__EXERCISE GOAL__:
Dropping every picture, set down exactly the lines in the entries below, starting with the line with "Where should I click to: Click" and going on through the line with "Given: Open the Scripts page in sidebar".

__THE DATA__:

=== Begin Enclosure ===

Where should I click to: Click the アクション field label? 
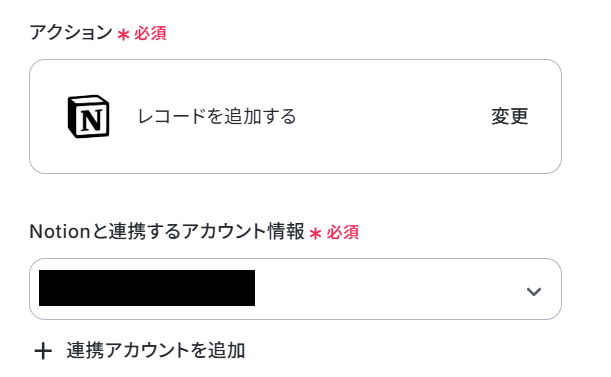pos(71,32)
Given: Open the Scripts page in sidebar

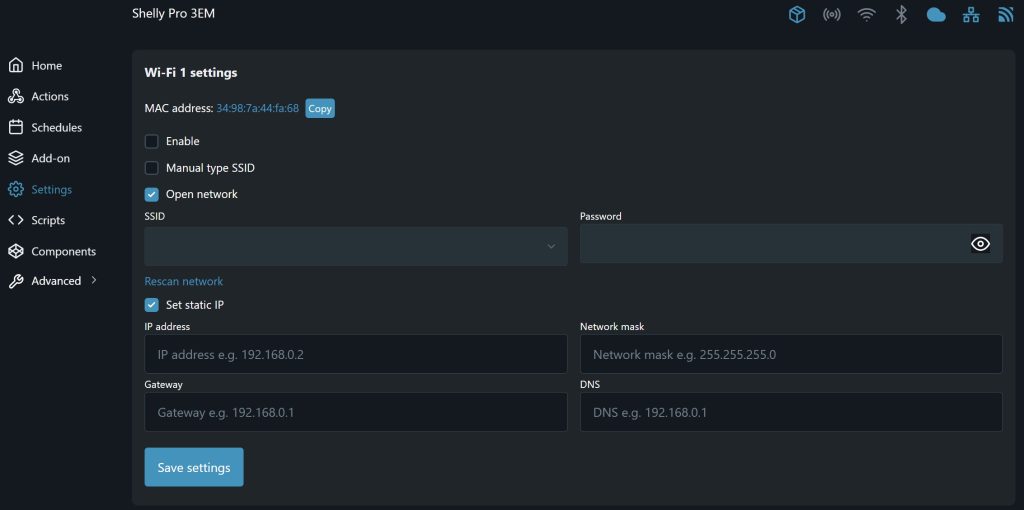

=== End Enclosure ===
=== Begin Enclosure ===

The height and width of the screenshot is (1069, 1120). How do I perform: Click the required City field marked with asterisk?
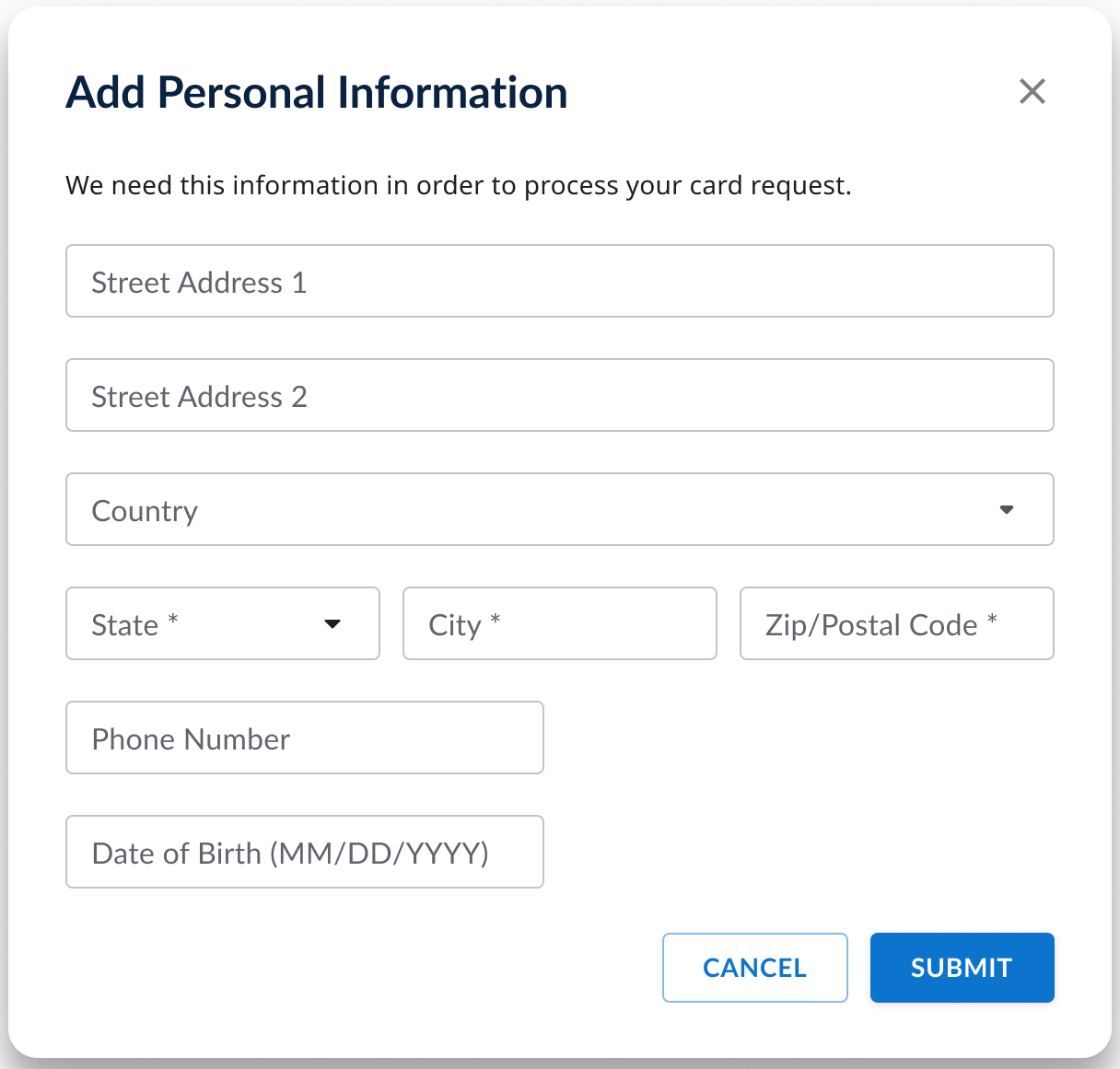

=== End Enclosure ===
=== Begin Enclosure ===

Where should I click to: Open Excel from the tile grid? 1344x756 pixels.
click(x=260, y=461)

=== End Enclosure ===

__YOUR RESPONSE__:
Where should I click to: Click the アクション field label? 
pos(71,32)
Given: Open the Scripts page in sidebar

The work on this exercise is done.